FEE_AMT	Y	Commission fee
			FEE_FORMULA	Y	Rate formula
PA_CUST_ID	N	PA customer number
			PA_ACCT_ID	N	PA Account number
PNR_DEV_ID	Y	Logic number for POSP to uniquely identify pos machine
			POS_MER_ID	Y	Commercial tenant number opened by remittance deposit clearing bank
POS_MER_NAME	Y	Special business name
			TERM_ORD_ID	N	Order number generated by terminal machine
TERM_BATCH_ID	Y	Terminal batch number
			ORD_ID	N	Order number
TRANS_TYPE	Y	Type of transaction
			ORD_AMT	Y	Amount of order
BANK_CODE	Y	Bank return code, available for empty
			BANK_MESSAGE	Y	Bank returns information, available
PA_TRANS_ID	Y	PA serial number
			TRANS_ID	Y	Order number generated by PA scanning code cashier
PAY_CARD_ID	Y	Payment card number
			TRANS_STAT	N	Status of transaction
CORRECT_STAT	N	Towards the right state
			ACCT_STAT	N	Accounting state
RESP_CD	Y	P0sP answer code
			BANK_RESP_CD	Y	BANK response code
REF_NUM	Y	Voucher number
			POSP_SEQ_ID	Y	Unionpay inquiry serial number
CARD_BANK_ID	Y	Unionpay standard card issuing bank number
			GATE_ID	Y	Gateway
TRACE_ID	Y	Global serial number
			MESSAGE	Y	Information
UPD_DATATIME	Y	Updating timestamps

S22, calculating the support degree of the item set to the affairs, and screening to obtain a frequent item set according to the minimum support degree set initially.

If the minimum support degree set initially is 50%, the item set with the support degree greater than or equal to 50% is a frequent item set according to the minimum support degree of 50%.

The transaction reference source is POS service data, the number of the data is 100, namely the number of times of occurrence of the transaction in the embodiment is 100, and the transaction set proportion of the POS service data is 1: 1; the number of the accounting entries is 200, and the transaction set proportion of the accounting data is 1: 2.

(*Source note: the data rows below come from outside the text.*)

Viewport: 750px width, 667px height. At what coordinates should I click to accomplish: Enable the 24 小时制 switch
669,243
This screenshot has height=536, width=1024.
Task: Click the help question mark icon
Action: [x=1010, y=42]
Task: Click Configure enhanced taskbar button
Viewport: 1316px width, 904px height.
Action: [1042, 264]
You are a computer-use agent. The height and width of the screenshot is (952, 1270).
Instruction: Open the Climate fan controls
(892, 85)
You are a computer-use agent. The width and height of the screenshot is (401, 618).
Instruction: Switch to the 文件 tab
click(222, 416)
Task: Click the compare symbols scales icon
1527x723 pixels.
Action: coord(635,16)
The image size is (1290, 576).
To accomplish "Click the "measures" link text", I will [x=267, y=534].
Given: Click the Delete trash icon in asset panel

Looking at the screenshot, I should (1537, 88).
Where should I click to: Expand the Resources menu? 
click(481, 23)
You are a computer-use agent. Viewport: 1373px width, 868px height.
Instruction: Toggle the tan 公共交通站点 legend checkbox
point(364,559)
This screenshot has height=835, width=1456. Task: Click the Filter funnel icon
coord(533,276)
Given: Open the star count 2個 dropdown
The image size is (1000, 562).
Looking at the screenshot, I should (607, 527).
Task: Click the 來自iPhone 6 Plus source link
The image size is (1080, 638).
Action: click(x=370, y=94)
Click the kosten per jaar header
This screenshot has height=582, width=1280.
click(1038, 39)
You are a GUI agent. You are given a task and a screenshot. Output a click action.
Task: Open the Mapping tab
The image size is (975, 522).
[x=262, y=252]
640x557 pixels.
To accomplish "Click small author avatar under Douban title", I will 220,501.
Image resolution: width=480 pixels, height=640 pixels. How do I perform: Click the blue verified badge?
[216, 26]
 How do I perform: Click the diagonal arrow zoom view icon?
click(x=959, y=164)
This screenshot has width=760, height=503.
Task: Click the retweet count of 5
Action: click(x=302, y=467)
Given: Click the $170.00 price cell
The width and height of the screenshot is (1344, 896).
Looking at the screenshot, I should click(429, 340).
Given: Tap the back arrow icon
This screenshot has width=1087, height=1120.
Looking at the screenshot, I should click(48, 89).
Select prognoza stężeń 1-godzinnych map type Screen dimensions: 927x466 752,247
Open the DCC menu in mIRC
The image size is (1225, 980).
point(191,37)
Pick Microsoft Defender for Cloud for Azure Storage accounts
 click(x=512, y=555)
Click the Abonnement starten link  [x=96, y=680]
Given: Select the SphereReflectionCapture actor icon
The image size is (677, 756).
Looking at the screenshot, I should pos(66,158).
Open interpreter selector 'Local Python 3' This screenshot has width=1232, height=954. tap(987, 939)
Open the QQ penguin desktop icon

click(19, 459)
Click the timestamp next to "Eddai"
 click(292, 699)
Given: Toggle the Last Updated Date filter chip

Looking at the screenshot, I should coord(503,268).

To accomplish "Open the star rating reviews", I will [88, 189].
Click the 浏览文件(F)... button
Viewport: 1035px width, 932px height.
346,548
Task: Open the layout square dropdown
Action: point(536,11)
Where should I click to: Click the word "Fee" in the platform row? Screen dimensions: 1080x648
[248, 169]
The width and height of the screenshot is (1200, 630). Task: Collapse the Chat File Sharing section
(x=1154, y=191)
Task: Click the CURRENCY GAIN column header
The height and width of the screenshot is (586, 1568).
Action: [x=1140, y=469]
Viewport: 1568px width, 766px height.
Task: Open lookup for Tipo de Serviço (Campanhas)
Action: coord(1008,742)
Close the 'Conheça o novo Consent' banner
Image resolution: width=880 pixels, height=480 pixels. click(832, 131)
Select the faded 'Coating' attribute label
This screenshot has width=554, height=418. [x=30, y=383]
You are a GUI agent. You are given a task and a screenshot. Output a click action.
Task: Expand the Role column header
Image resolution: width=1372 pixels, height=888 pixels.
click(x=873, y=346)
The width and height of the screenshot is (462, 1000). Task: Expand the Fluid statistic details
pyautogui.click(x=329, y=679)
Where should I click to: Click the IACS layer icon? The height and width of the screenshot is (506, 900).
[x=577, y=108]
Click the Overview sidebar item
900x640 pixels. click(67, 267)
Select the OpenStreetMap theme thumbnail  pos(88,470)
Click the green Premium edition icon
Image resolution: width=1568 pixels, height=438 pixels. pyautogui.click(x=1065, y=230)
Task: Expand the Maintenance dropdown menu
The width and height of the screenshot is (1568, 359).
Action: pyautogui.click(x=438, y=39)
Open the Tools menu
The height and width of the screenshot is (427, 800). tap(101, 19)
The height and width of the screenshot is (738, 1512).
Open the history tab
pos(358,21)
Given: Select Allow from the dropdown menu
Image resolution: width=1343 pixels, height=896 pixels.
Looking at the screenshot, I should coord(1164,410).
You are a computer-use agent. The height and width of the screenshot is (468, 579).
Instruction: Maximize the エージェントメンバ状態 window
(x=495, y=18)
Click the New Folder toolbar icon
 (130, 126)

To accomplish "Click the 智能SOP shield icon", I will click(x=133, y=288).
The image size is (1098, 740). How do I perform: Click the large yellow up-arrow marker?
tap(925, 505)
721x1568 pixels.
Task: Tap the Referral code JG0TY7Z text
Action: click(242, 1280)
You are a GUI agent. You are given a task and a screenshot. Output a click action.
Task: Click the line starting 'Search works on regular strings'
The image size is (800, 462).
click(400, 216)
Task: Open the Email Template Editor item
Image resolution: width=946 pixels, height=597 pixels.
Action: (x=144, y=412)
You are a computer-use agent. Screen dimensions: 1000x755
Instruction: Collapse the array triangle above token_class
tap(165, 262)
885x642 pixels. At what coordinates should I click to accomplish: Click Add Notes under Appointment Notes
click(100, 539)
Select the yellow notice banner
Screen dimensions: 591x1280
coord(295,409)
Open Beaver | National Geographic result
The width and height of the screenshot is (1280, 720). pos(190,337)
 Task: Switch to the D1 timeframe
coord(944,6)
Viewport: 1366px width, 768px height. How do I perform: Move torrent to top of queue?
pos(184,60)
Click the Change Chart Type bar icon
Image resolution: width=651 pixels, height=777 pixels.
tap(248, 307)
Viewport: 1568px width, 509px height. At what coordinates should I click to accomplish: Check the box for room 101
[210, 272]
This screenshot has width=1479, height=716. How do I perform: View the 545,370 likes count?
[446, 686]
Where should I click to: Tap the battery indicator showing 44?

The set of frequent items after the screening of the accounting system data set is shown in table 3 below;

the frequent item set after screening the POS transaction data set is shown in table 4 below.

TABLE 3

Column name	Whether or not it is empty	Description of the invention
			acct_seq_id	N	Account serial number (for front end)
acct_date	N	Date of accounting
			log_id	N	Running water number ID
acct_no	N	Customer number sub-account number
			trans_type	N	Type of transaction
dc_flag	N	Lending mark
			acct_bal	N	After the fact balance
cust_id	N	Customer number
			product_id	Y	Product code
frt_txn_id1	Y	Front desk transaction number 1
			frt_req_date	N	Front end request date
frt_req_id	N	Front-end request serial number
			sys_id	N	System code
frt_req_dtl_id	N	Front-end request detail flow number
			trace_id	Y	Global serial number

TABLE 4

Column name	Whether or not it is empty	Description of the invention
			TRANS_DATE	N	Date when the order was generated: sysDate
SYS_TIME	N	Transaction time hhmmss
			PROD_ID	N	Product number
CASH_ORD_ID	Y	Order number of cash register
			MEMBER_ID	N	Service system client number
FEE_AMT	Y	Commission fee
			FEE_FORRMULA	Y	Rate formula
PA_CUST_ID	N	PA customer number
			PA_ACCT_ID	N	PA Account number
PNR_DEV_ID	Y	Logic number for POSP to uniquely identify pos machine
			POS_MER_ID	Y	Remittance deposit clearing bankThe provided merchant number
POS_MER_NAME	Y	Special business name
			TERM_ORD_ID	N	Order number generated by terminal machine
TERM_BATCH_ID	Y	Terminal batch number
			ORD_ID	N	Order number
TRANS_TYPE	Y	Type of transaction
			PA_TRANS_ID	Y	PA serial number
PAY_CARD_ID	Y	Payment card number
			TRANS_STAT	N	Status of transaction
CORRECT_STAT	N	Towards the right state
			ACCT_STAT	N	Accounting state
RESP_CD	Y	POSP answer code
			BANK_RESP_CD	Y	BANK response code
REF_NUM	Y	Voucher number
			POSP_SEQ_ID	Y	Unionpay inquiry serial number
CARD_BANK_ID	Y	Unionpay standard card issuing bank number
			GATE_ID	Y	Gateway
TRACE_ID	Y	Global serial number

And finishing the steps S23-S24, and performing matching rule analysis by sequentially and recursively traversing the frequent item set data.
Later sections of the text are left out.